Untuk masalah di level elit antara lain, kontroversi regulasi terbaru terkait azan & speaker Masjid, itu 1 puzzle sederhana. Bisnis PCR pejabat tinggi 1 puzzle. Wacana amandemen 1 puzzle. Pemindahan IKN 1 puzzle. Penundaan Pemilu utk perpanjangan masa jabatan presiden juga 1 puzzle lagi.
Sementara masalah yang terjadi di level rakyat antara lain, minyak goreng hilang, harga-harga naik, presiden bicara di depan TNI tentang ancaman kenaikan harga dg "mengkambing hitamkan" gangguan eksternal : Covid, perang Rusia-Ukraina.
Dirinya beranggapan, ada beberapa alasan yang membuat masalah tersebut bisa terjadi.
Pertama, Leadership negara terkesan acakadul, acak-acakan & amburadul. Skenario kebangsaan sangat imperialistik : berbasis "konflik liar", devide et impera, bahkan bukan "manajemen konflik".
Kepercayaan publik rendah, sehingga negara membutuhkan represi untuk memaksakan kepatuhan rakyat.

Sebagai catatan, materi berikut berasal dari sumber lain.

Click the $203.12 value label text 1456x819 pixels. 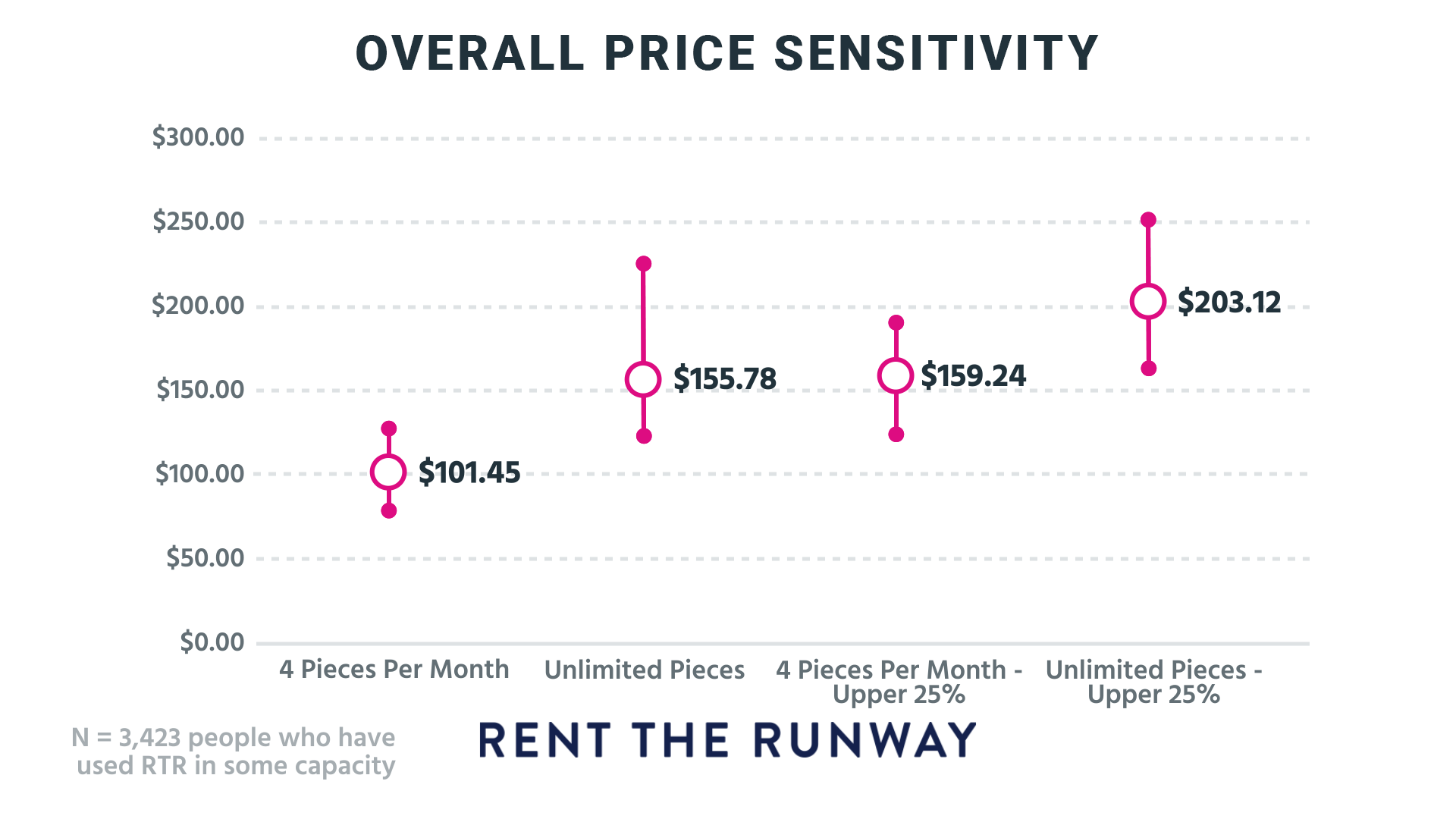pyautogui.click(x=1229, y=303)
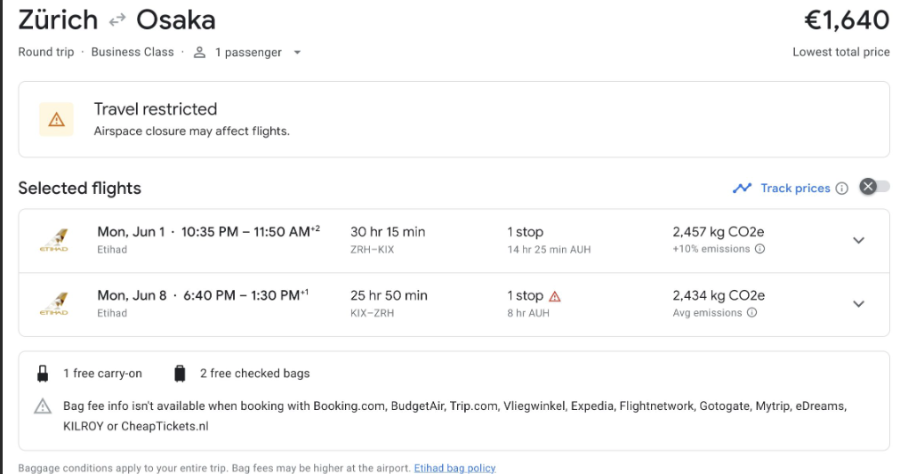The image size is (900, 474).
Task: Click the Track prices graph icon
Action: coord(742,188)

Partisipasi publik rendah, kurang didasari kesadaran, malah muncul apatisme dan kepatuhan
Iqbal menegaskan, hanya saat revolusi kemerdekaan 1945 dan revolusi komunis 1965 terjadi kondisi Indonesia seperti kini.
"Bedanya, revolusi 1945 karena faktor kolonialisme dari LUAR, sementara revolusi 1965 dan kini karena faktor kolonialisme dari dalam,"
Menurutnya, ada kesamaan antara era revolusi komunisme 1965 dan era revolusi mental kini : sama-sama ditandai kebangkitan & konsolidasi komunisme.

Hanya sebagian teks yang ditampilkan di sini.